From time to time, a dealer will over bid on a vehicle just to get it off the auction block only to claim vehicle damage and request arbitration. While sometimes, the lender can ask the auction to see if they can find the earlier bid and unwind the first sale, more often than not they have to concede to the dealer or unwind the deal, have the problem investigated, fix it if it exists and postpone the sale for another week. This is annoying, but not a total disaster. Regardless, you don’t want your collateral depreciating from overexposure otherwise known as “lot rot.”

 

Believe it or not, dealers will sometimes sabotage vehicles to make them run poorly, or not at all. The objectives for this are either to disinterest the other dealers in the vehicle so they can get it below the floor price or, to increase interest in a similar vehicle they are selling. This usually only occurs in auctions that run dealer consignment sales simultaneous to repossession and fleet sales.

 

Another common problem at large auctions is theft and damage. While the auctions are insured, low paid and overworked lot personnel, have been known to hot rod or damage vehicles without reporting it. Theft of silly things like tire jacks or items as big as airbags can occur from lot boys working for the dealers who are always looking for a way to save a buck.

 

Now that I’ve slammed the two methods of sale, let me caveat my editorial with these pieces of advice.

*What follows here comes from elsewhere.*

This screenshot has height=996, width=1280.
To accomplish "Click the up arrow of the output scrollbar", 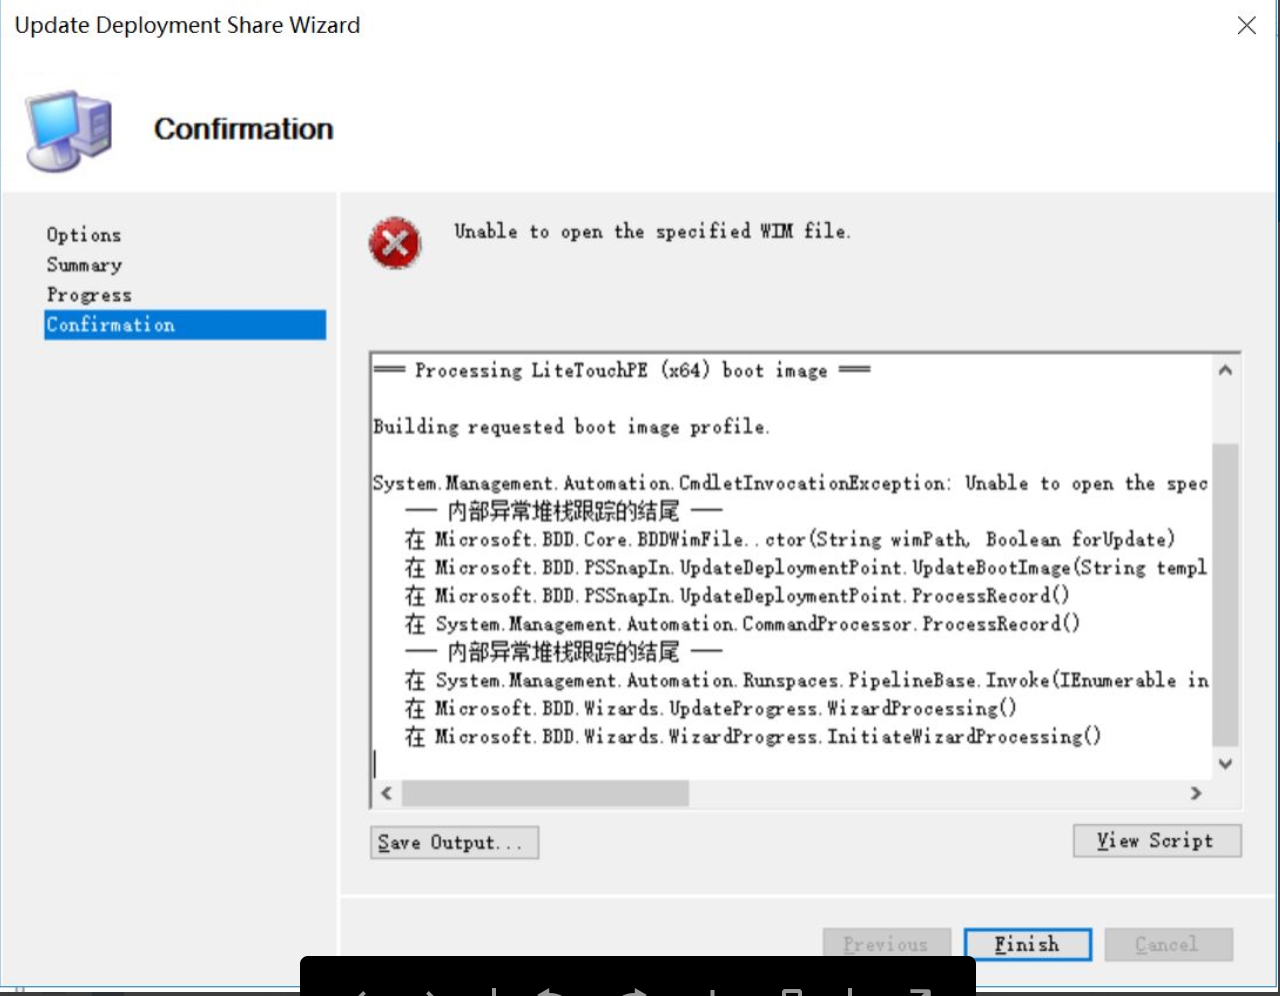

Do your diligence. Know the people you’re selling your car through or have someone you know, or even yourself if you can do so unrecognized; visit the dealer to see what they are like to the public. Check their BBB standing and public records for pending or outstanding lawsuits. Follow the UCC (and Reese Levering Act if in California) to a “T.”

 

If you are going to use and auction, check out the auction on an auction day just to see how orderly they are and, if possible, always have representation there. It makes a big difference when the auctioneer knows the lender is on the floor or at the bench. Be sure to check on your inventory before it hits the block to make sure its condition has substantially changed.

 

Often liquidation method decisions are made from the Executive level and as a collector or manager; you have little or no say in the matter. Often it is the Board of Directors or even the VP of Lending that likes the idea of selling your cars back to your members. While you can warn them of the perils, you will not usually sway their feelings on this. Even if your organization views these matters conservatively and prefers the auction house liquidation method, it is never as simple as you think. You had better know this part of the business and know it well.

 

If your department has a seasoned and practiced repossessions specialist, you are blessed. If not, you’d better become one or get one. The cost of not knowing this end of the business is massive. Ignorance is costly.